The GIR System gives riders greater heel edge control and enhanced performance by blending the flex of the bindings into the flex of the board. Sometimes when making a hard heel edge turn, the rider will reach a maximum with respect to the sidecut and camber. If the rider doesn't release the weight and start to turn the other way in time, the snowboard will start to chatter and skip out from under the rider.

This happens because there is no time for the side cut and camber to recover between skips. But, with the GIR system fully compressed at the apex of the turn, if the board starts to chatter the springs react and instantly reset the sidecut and camber. Bear in mind, however, that the bindings are usually centered over the sidecut and camber. So, when the rider is leaning back into a heel edge turn, the springs are compressed under about 160 pounds of pressure, for example, and when the snowboard leaves the snow they snap right back into their starting position. This allows completion of a harder heel edge turn with greater control.

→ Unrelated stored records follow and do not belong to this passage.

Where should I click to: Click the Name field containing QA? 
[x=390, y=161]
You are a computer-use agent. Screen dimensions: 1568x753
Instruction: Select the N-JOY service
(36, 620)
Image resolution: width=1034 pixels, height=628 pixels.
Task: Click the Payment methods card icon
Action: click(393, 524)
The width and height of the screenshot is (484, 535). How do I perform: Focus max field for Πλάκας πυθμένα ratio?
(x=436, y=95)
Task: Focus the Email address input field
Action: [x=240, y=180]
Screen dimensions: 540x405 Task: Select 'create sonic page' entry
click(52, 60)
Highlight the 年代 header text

Another benefit of the GIR system is magnified tail snap. Tail snap can occur normally just from the sidecut, camber and flex of the snowboard. More specifically, when a rider sinks down into a turn and presses the snowboard through a turn, if the rider releases the pressure at just the right time, the energy generated will snap the rider up and into the next turn. This is seen most often in powder, where the rider appears to bounce from one turn to the next leaving the ground between turns. The GIR System can greatly enhance this effect.

While the present invention has been described above in connection with the preferred embodiments, one of ordinary skill in the art would be enabled by this disclosure to make various modifications to these preferred embodiments and still be within the scope and spirit of the present invention as recited in the appended claims.